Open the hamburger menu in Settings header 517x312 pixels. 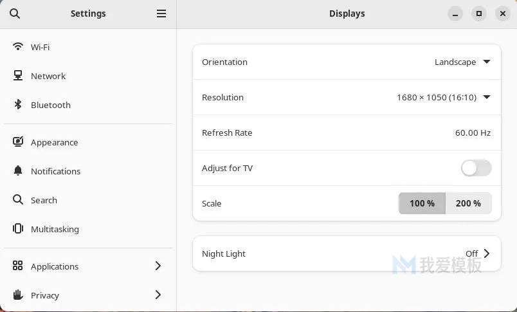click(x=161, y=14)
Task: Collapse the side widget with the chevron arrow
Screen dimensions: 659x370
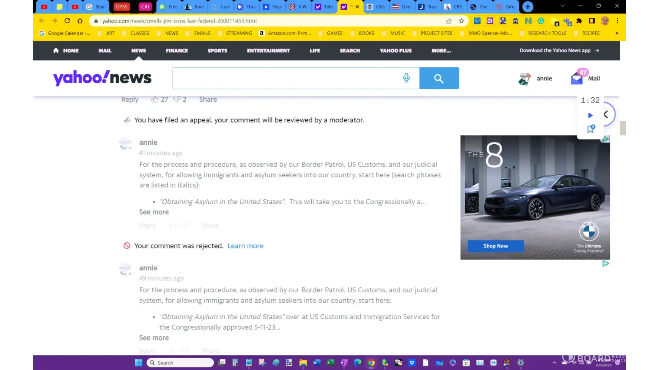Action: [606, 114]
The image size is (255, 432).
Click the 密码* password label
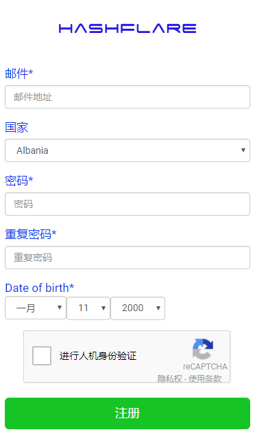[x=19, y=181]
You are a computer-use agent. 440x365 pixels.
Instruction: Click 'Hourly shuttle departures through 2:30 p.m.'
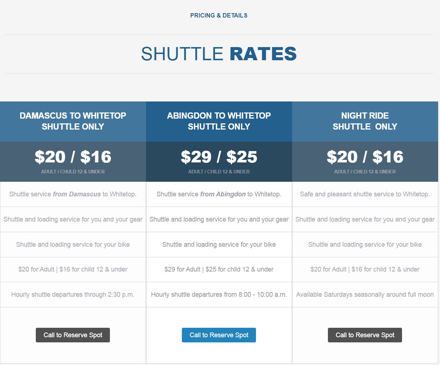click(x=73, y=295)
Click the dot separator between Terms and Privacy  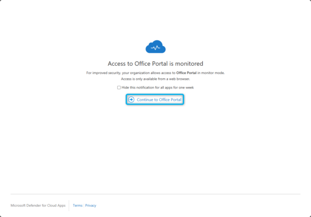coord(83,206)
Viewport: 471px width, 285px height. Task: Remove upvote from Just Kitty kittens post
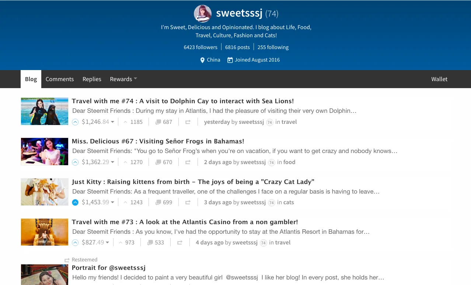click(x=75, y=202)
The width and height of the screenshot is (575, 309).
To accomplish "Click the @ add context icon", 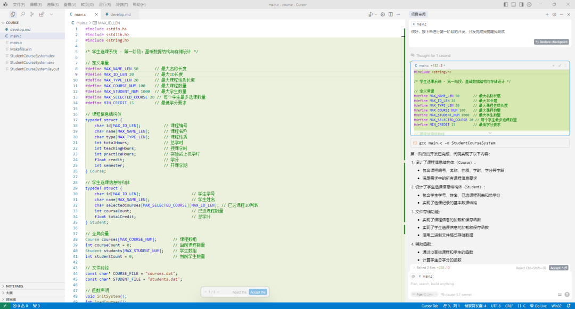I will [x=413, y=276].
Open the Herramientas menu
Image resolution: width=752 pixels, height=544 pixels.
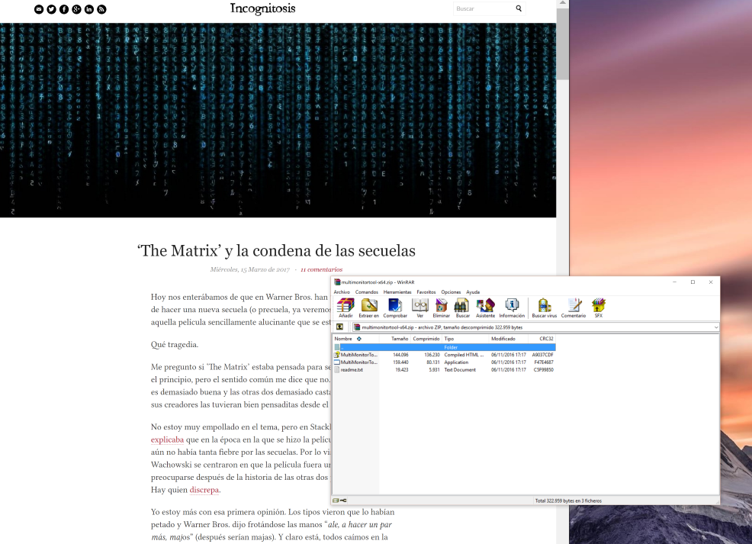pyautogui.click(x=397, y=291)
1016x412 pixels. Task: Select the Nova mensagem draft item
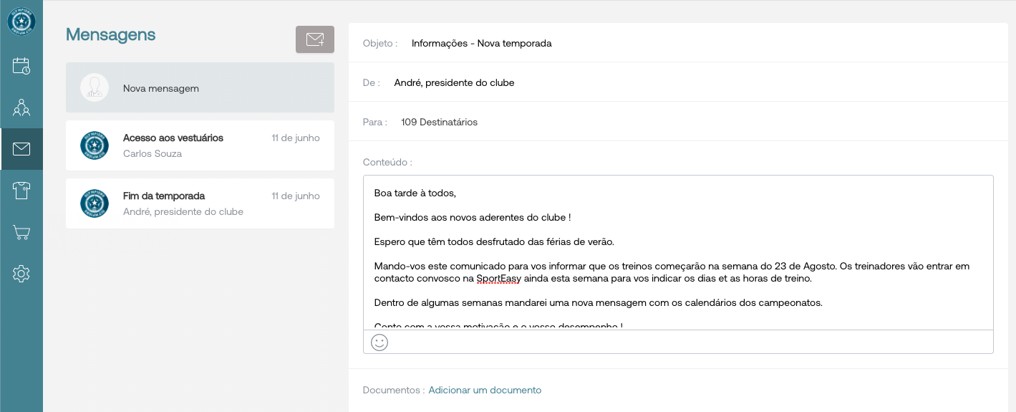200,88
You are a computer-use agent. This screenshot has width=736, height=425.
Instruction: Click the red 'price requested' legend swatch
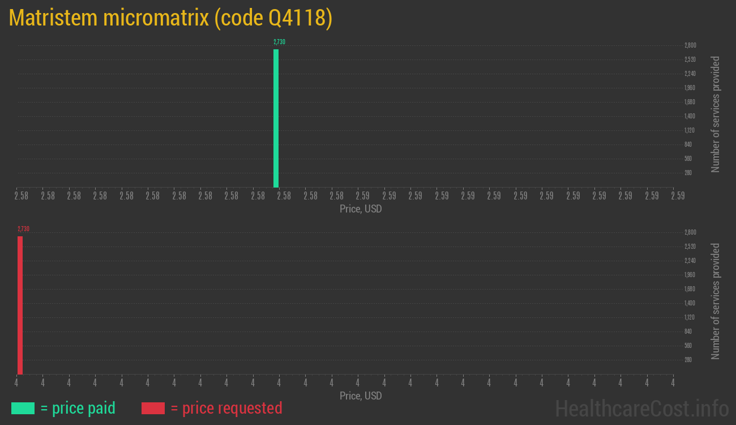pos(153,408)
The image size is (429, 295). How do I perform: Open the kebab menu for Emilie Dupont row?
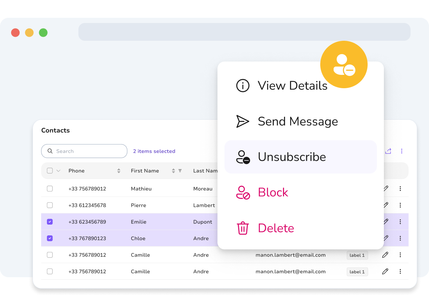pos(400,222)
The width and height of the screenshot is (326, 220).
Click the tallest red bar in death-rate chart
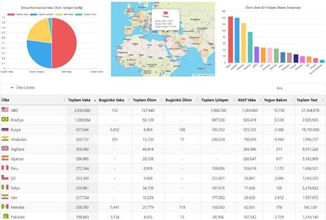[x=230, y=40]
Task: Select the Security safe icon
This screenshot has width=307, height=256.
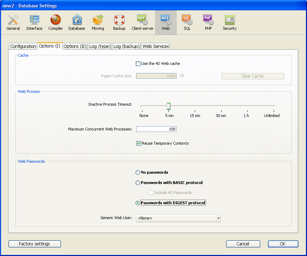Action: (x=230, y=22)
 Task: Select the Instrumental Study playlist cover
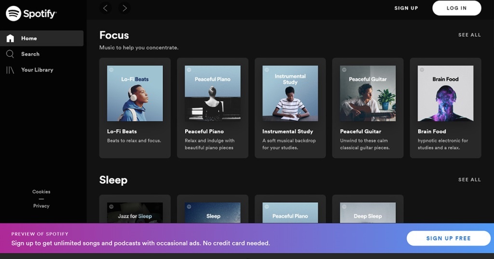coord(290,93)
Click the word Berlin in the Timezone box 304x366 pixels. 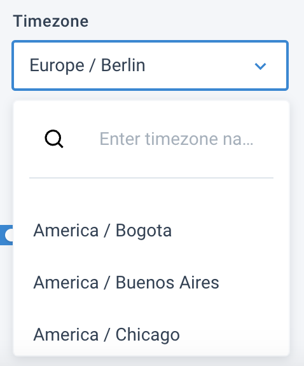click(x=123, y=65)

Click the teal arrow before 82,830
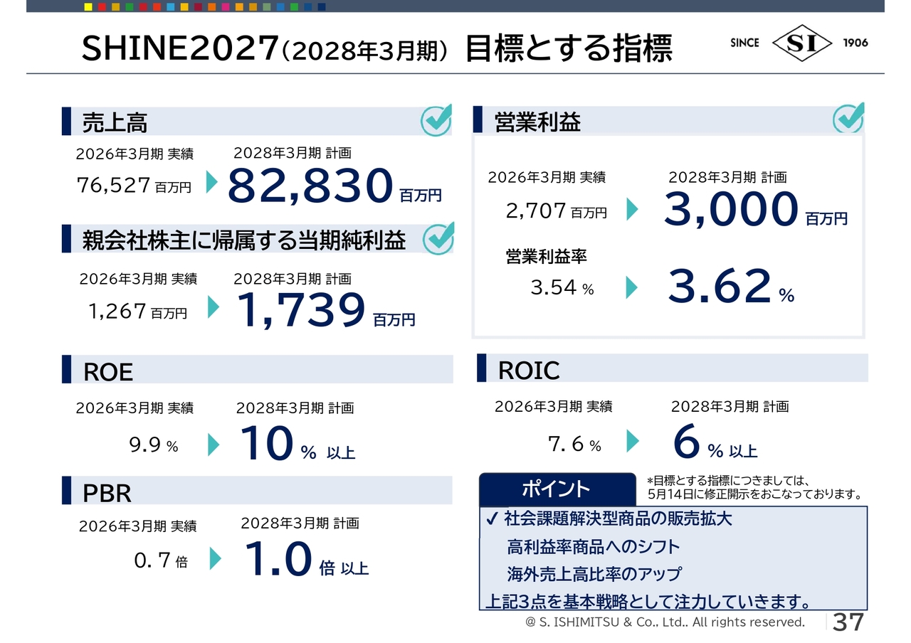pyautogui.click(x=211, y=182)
▬▬▬▬▬▬
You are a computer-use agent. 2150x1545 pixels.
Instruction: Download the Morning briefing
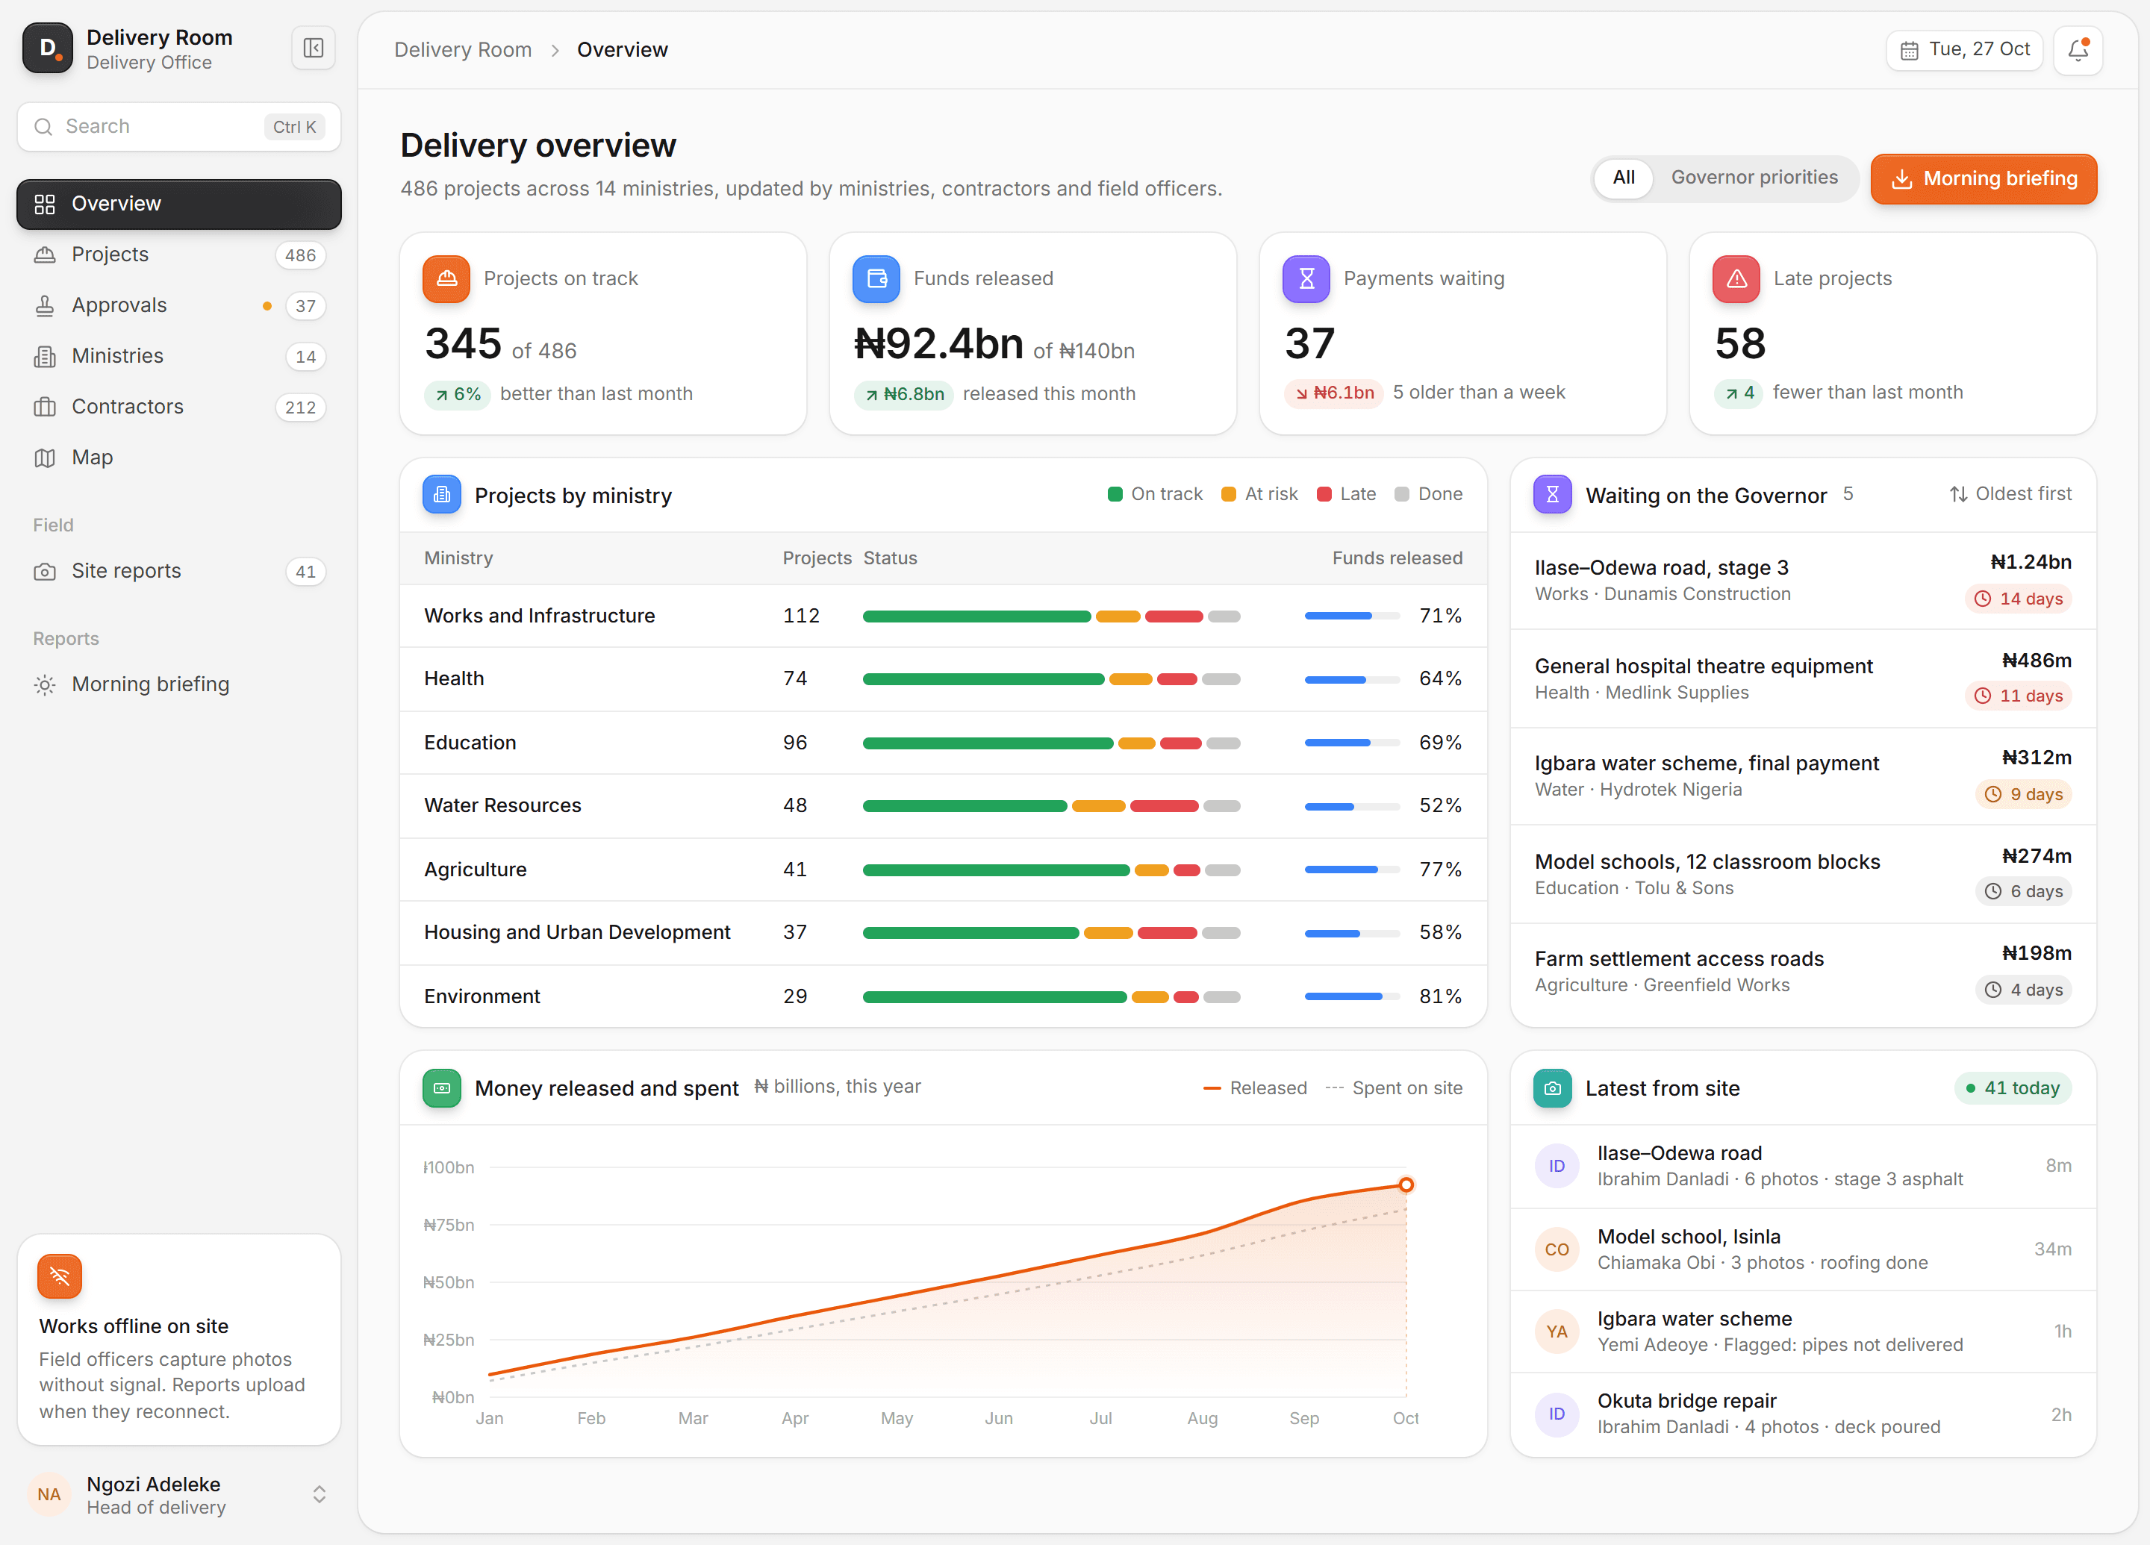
▬▬▬▬▬▬
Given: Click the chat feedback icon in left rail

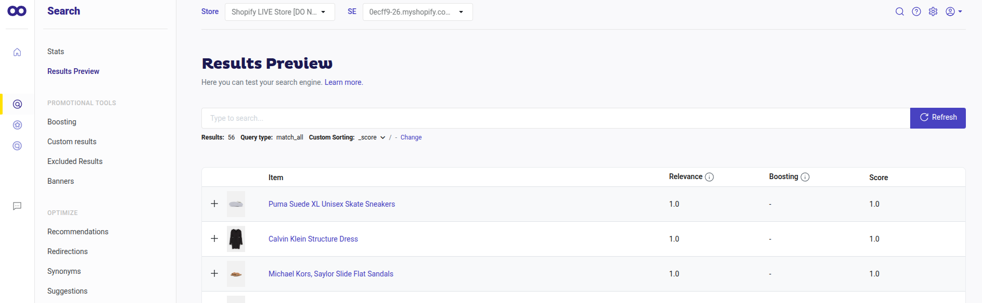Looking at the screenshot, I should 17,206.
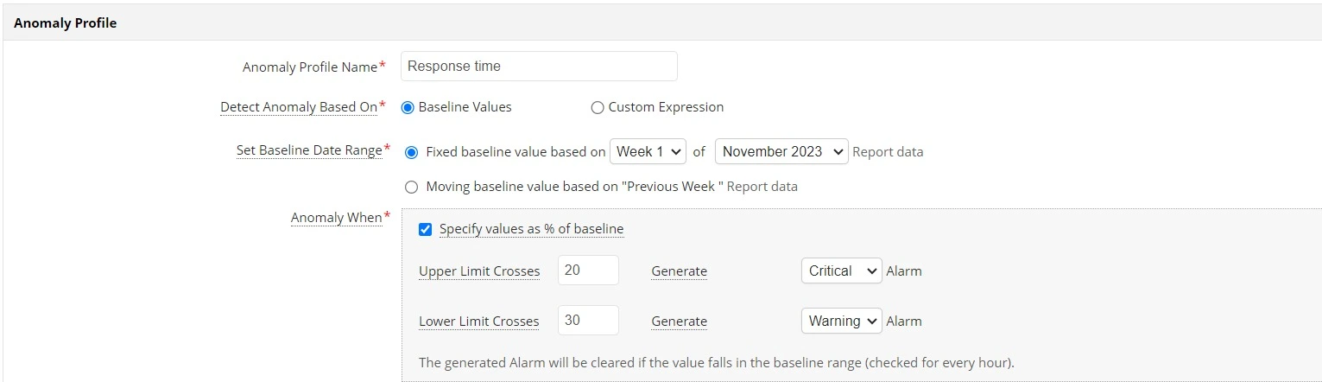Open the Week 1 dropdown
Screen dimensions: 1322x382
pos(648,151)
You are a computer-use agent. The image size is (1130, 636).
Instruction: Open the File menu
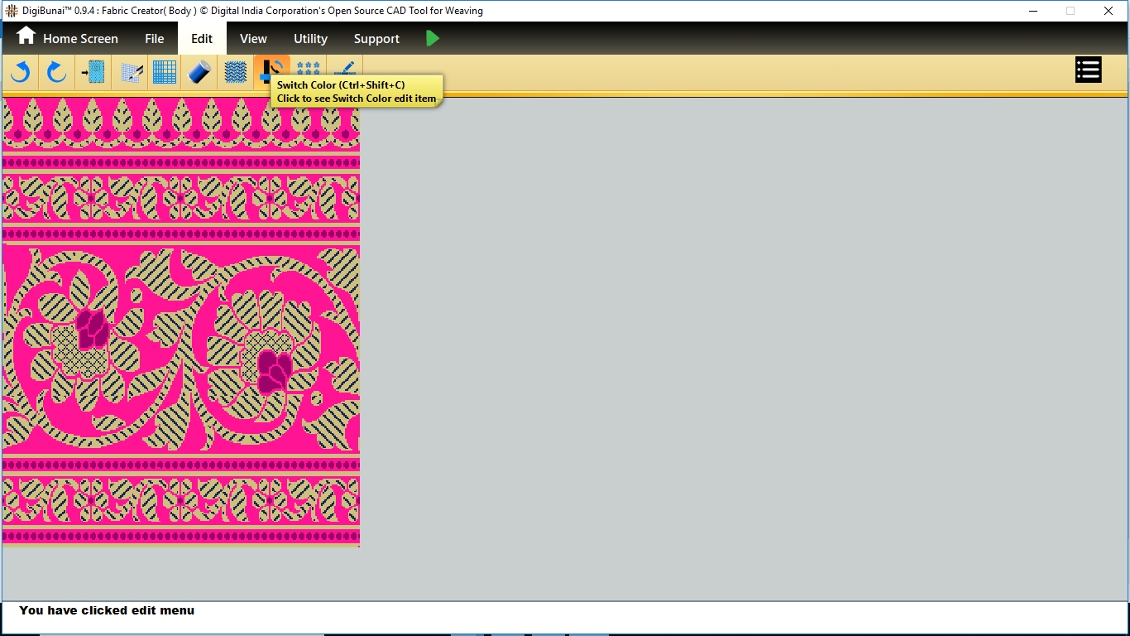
▬▬▬▬▬▬
• **WHAT YOU WILL DO**:
From the material above, reproduce only what runs from the line holding "Given: Click the" down to the line holding "Instruction: Open the File menu", both included, pictures excluded.

• **OUTPUT BELOW**:
Given: Click the chat feedback icon in left rail

Looking at the screenshot, I should 17,206.
Open the Week 1 dropdown
Screen dimensions: 1322x382
pos(648,151)
You are a computer-use agent. The image size is (1130, 636).
Instruction: Open the File menu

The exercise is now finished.